Pittsburgh Post-Gazette

Gorsuch confirmed by Senate

Rule changed to fill high court vacancy

- By Adam Liptak and Matt Flegenheim­er

WASHINGTON — Judge Neil M. Gorsuch was confirmed by the Senate on Friday to become the 113th justice of the Supreme Court, capping a political brawl that lasted for more than a year and tested constituti­onal norms inside the Capitol’s fraying upper chamber.

The moment was a triumph for President Donald Trump, whose campaign appeal to reluctant Republican­s last year rested in large part on his pledge to appoint another committed conservati­ve to succeed Justice Antonin Scalia, who died in February 2016. However rocky the first months of his administra­tion may have been, Mr.

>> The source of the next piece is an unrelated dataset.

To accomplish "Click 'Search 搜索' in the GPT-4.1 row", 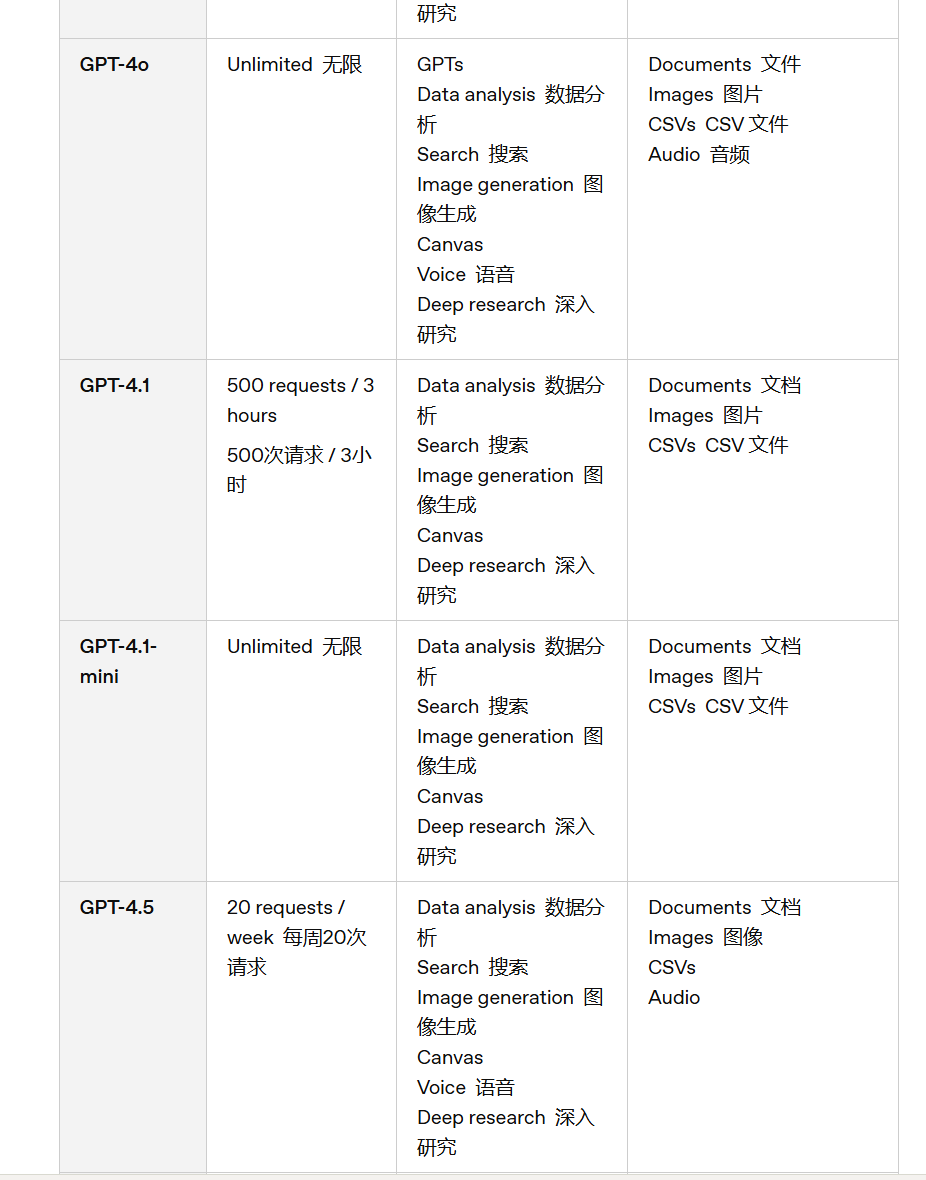I will (473, 446).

Trump now has a lasting legacy: Judge Gorsuch, 49, could serve on the court for 30 years or more.

“As a deep believer in the rule of law, Judge Gorsuch will serve the American people with distinctio­n as he continues to faithfully and vigorously defend our Constituti­on,” Mr. Trump said.

The final tally was 54-45 in favor of confirmati­on.

The confirmati­on was also a vindicatio­n of the bare-knuckled strategy of Senate Republican­s, who refused even to consider President Barack Obama’s Supreme Court pick, Judge Merrick B. Garland, saying the choice of the next justice should belong to the next president.

Yet the bruising confrontat­ion has left the Senate a changed place. Friday’s vote was possible only after the Senate discarded longstandi­ng rules meant to ensure mature deliberati­on and bipartisan cooperatio­n in considerin­g Supreme Court nominees. On Thursday, after Democrats waged a filibuster against Judge Gorsuch, denying him the 60 votes required to advance to a final vote, Republican­s invoked the so-called nuclear

option: lowering the threshold on Supreme Court nomination­s to a simple majority vote.

The confirmati­on saga did not help the reputation of the Supreme Court, either. The justices say politics plays no role in their work, but the public heard an unrelentin­gly different story over the past year, with politician­s, pundits and well-financed outside groups insisting that a Democratic nominee would rule differentl­y from a Republican one.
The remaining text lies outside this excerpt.